◆ **Document section**:
Travel is one of the more difficult parts of my job. I don't jet across the world like a businessman but I put a ton of miles on my car locally. One of the few perks of such a driving schedule is being able to consume copious amounts of sports radio.
Local sports talk isn't big in my area so I listen to major national radio networks. Coverage runs by the mantra, "Football, Football, then more Football". The NFL outweighs basketball by a factor of 100 to 1 with college football taking up most of the space in between. Airtime for NBA topics gets allotted grudgingly, at best.
National media folks don't ignore the NBA entirely. Most years the league gets buzz around Christmas, the "start of the season" for casual viewers. All-Star chatter picks up briefly in February, then it's nearly dead until the Finals. After a champion is decided basketball-savvy commentators might spend some time on the draft, but that's it. Those long car rides don't provide much scenery for the basketball fan.
This summer, though, something has changed. Not only is the NBA being mentioned on the radio in July and August, it's being debated on various networks. For a league that has trouble pulling an honest 12-minute segment for 11 months of the year, the current coverage qualifies as a full-blown Renaissance.

◆ **Source data**:
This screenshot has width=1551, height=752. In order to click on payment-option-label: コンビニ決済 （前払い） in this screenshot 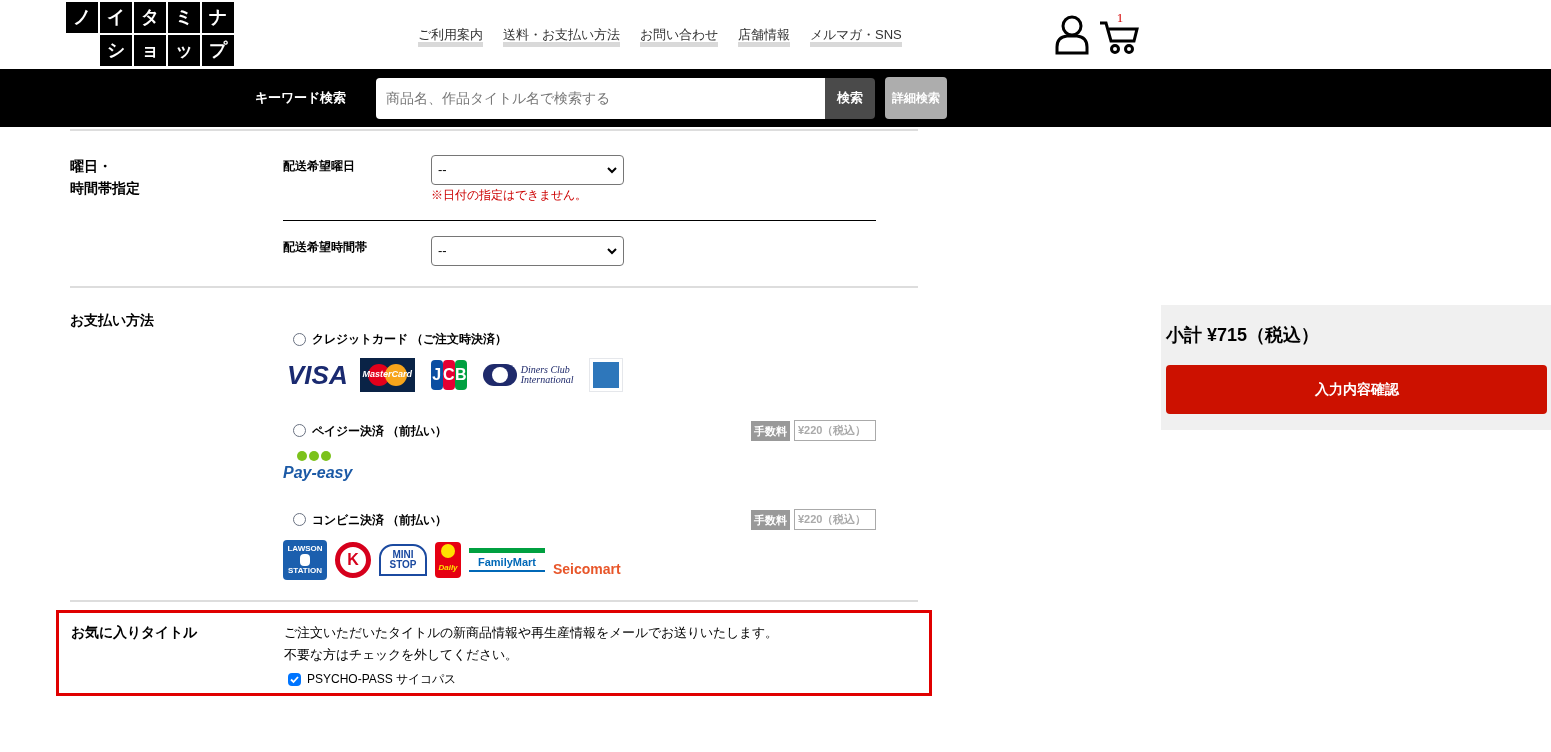, I will do `click(380, 520)`.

◆ **Exercise instructions**:
**a.** Summarize the sports radio passage in two sentences.
**b.** Reproduce the portion of the sports radio passage starting at "Local sports talk" and ending at "grudgingly, at best.", replacing "grudgingly" with "reluctantly".
**c.** According to the sports radio passage, by what factor does the NFL outweigh basketball in national radio coverage?

◆ **Solutions to the tasks**:
**a.** Because the writer drives many local miles for work and listens to national sports radio, they notice that coverage centers on football, and the NBA gets airtime only grudgingly and mainly around Christmas, the All-Star period, the Finals, and the draft. This summer has been different, with the NBA being mentioned and debated on various networks in July and August, which the writer calls a full-blown Renaissance for the league.

**b.**
Local sports talk isn't big in my area so I listen to major national radio networks. Coverage runs by the mantra, "Football, Football, then more Football". The NFL outweighs basketball by a factor of 100 to 1 with college football taking up most of the space in between. Airtime for NBA topics gets allotted reluctantly, at best.

**c.** By a factor of 100 to 1.